Domanda

I am pretty new to GPU programming. I read some material explaining the basic concepts.

However, I want to know if it is possible to assign a set of instructions or a whole algorithm / binary to a specific ALU, such that I can be sure that these instructions were executed only by this ALU (therefore, bypassing the system that automatically takes care of parallelization)?

I have to "benchmark" the individual ALUs on a GPU regarding any potential computing latencies among them. Thus, I want to assign a (similar) set of instructions to several specific ALUs, measure the time needed for executing this set of instructions and compare the results if there are any differences.

In general I want to check a GPU for certain sources of race conditions. The first I thought of is a potential, minuscule difference in the execution speed of the different ALUs. Maybe you guys know of other potential sources of race conditions.

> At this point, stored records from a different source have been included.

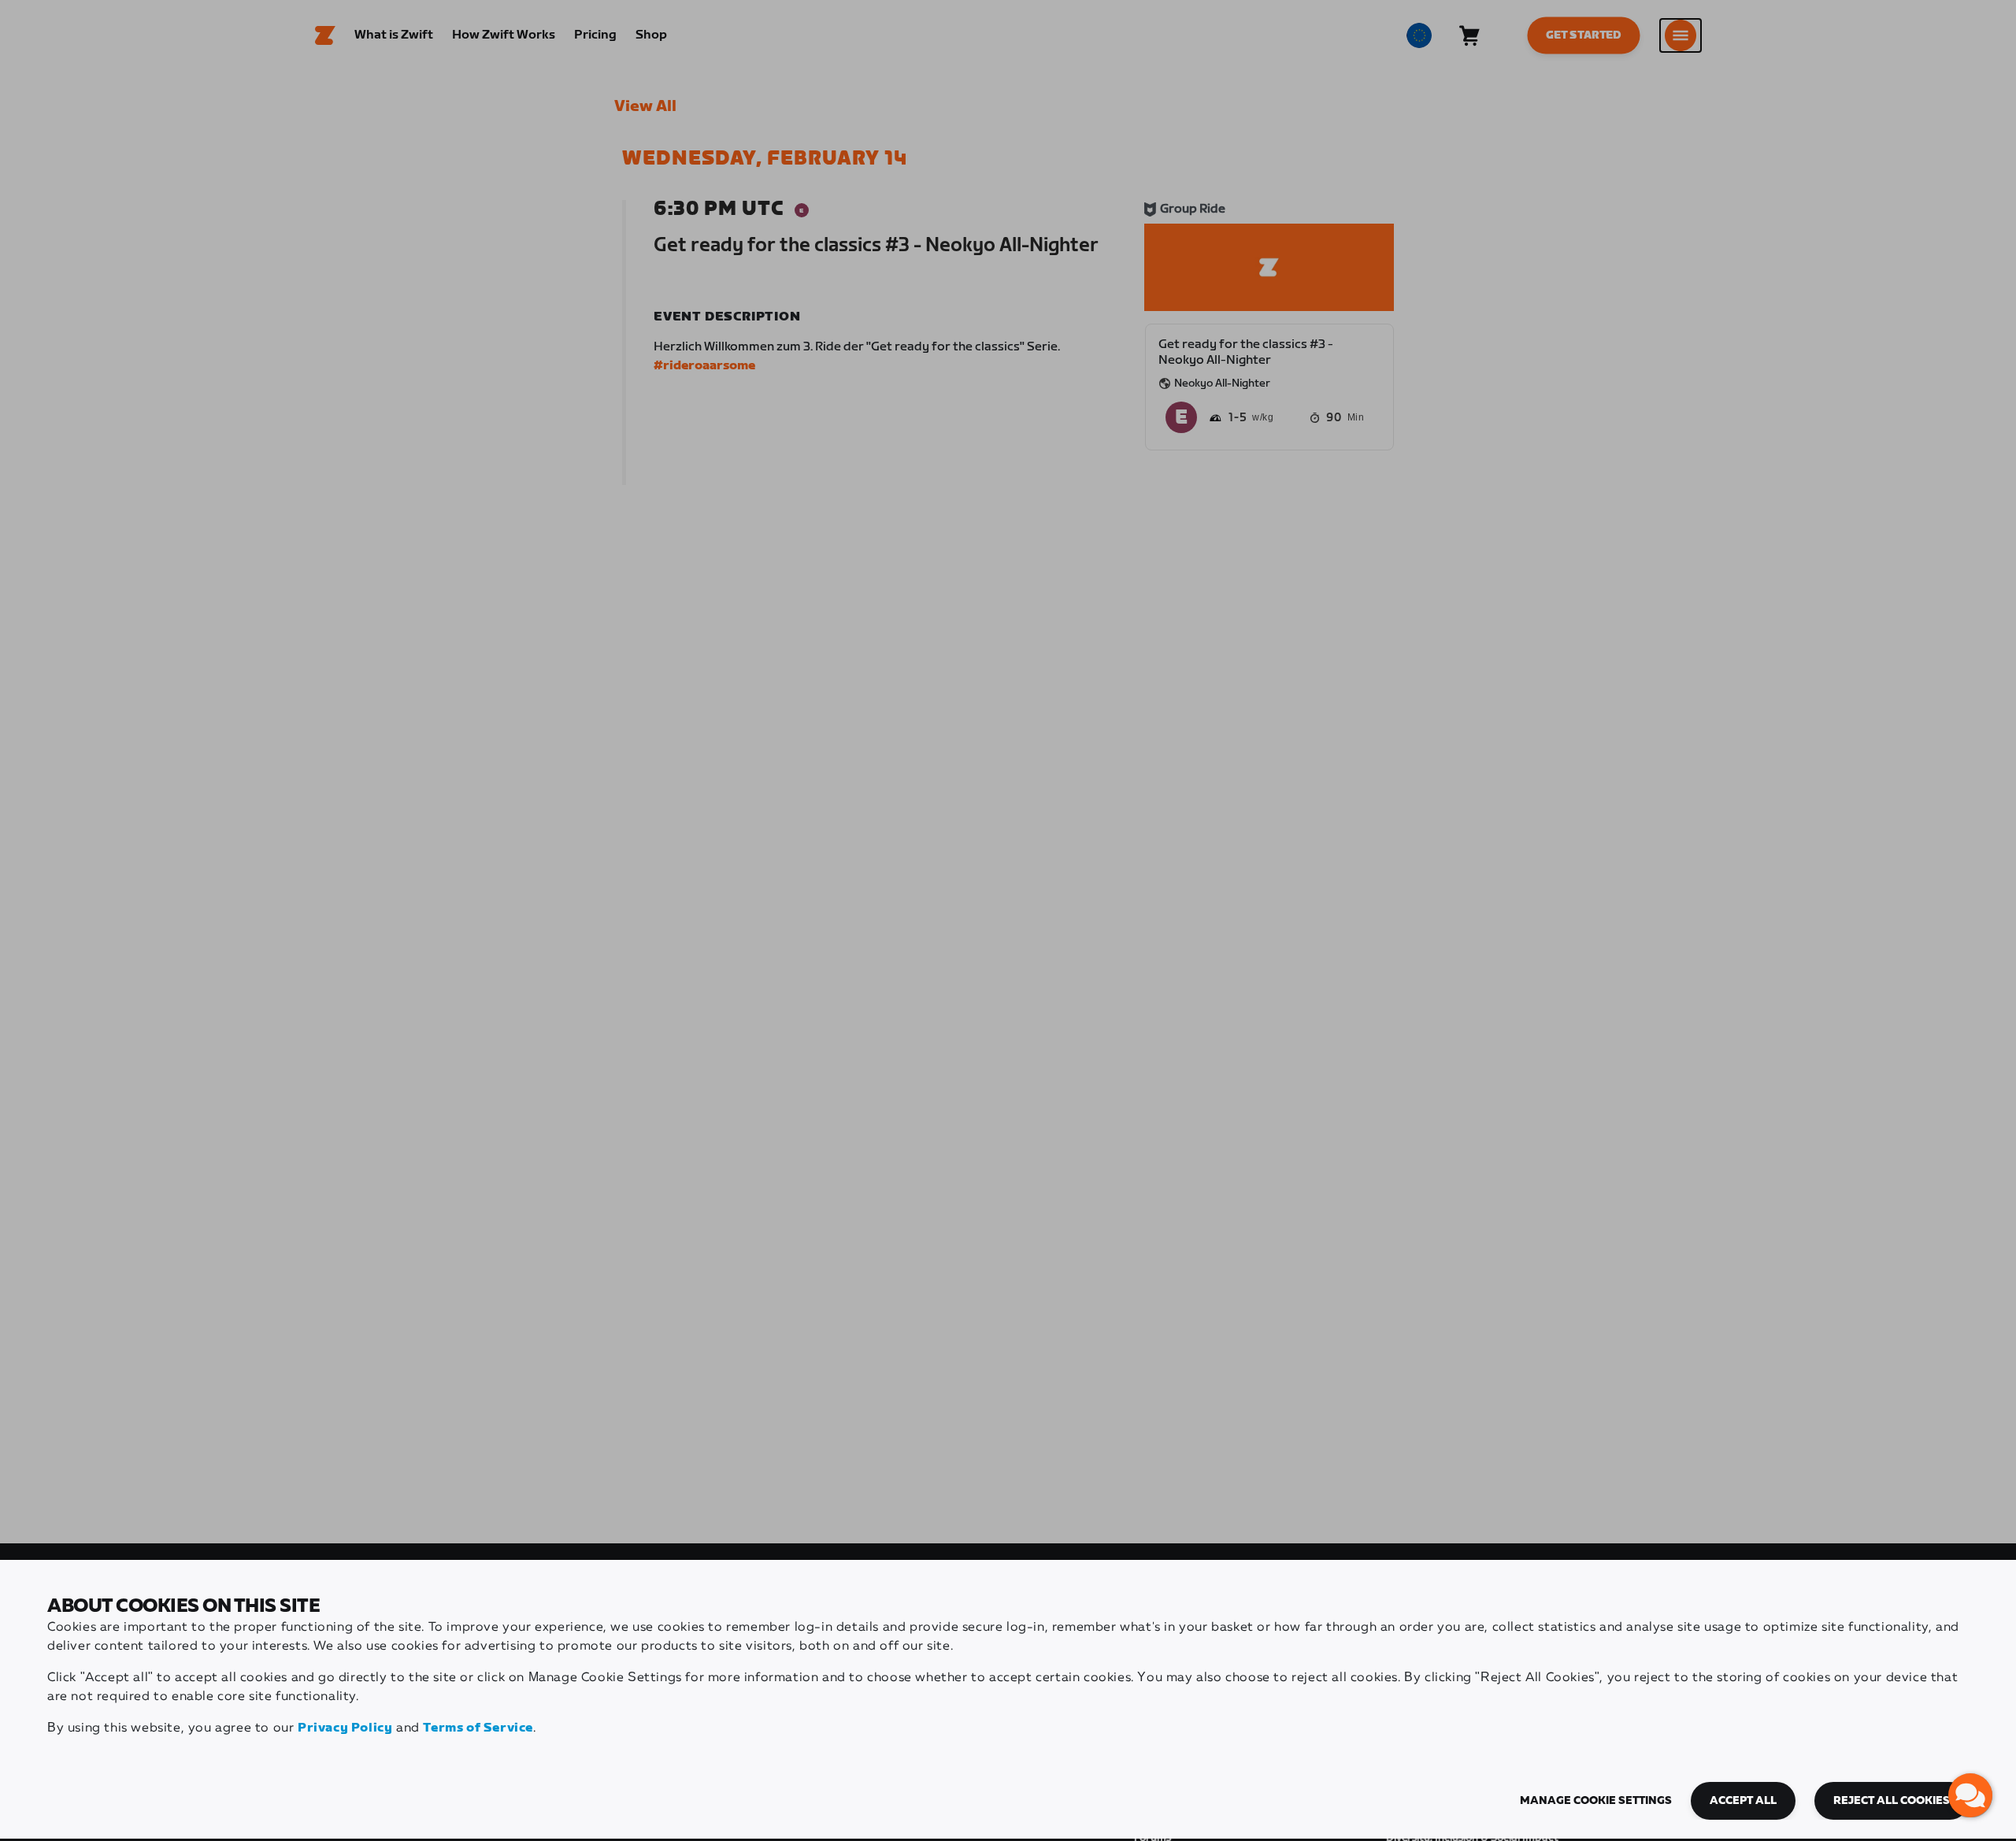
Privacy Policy (345, 1728)
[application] (1970, 1795)
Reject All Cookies (1891, 1800)
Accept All (1743, 1800)
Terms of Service (478, 1728)
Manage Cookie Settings (1596, 1801)
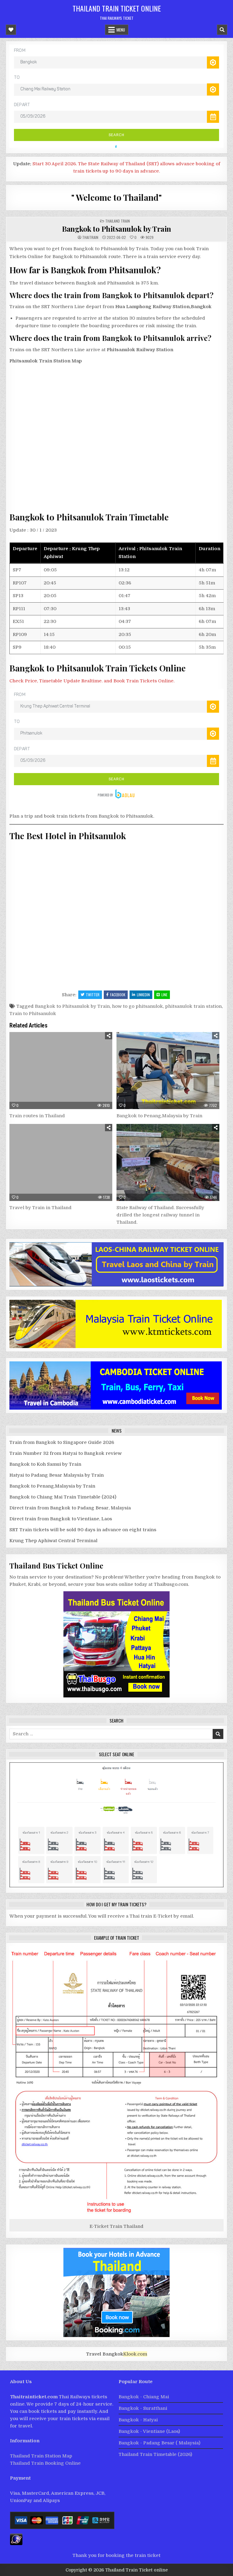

However, since my goal is rather diametrical to the typical use of a GPU (parllelization, etc.) for me it is rather difficult to see how I can access an inidividual ALU on a low-level with the common tools.

Best regards,

È stato utile?

Soluzione

GPUs have individual warp schedulers to which you do not have access.

For the Fermi architecture, for example, the device has a Giga-Thread Scheduler that dispatches the work to the different Streaming Multiprocessors and a Dual-Warp scheduler inside that dispatches the warps to the individual cores. But this is transparent to the user.

What you can do to profile individual or sequence of instructions is to use the NVTX Tracing Library which helps you annotating part of the code to be subsequently profiled by Parallel Nsight traces.

You can find some material on the NVTX library at

CUDA Pro Tip: Generate Custom Application Profile Timelines with NVTX

Optimizing Application Performance with CUDA Profiling Tools

and in Chapter 3 of the book "CUDA Application Design and Development" by Rob Farber.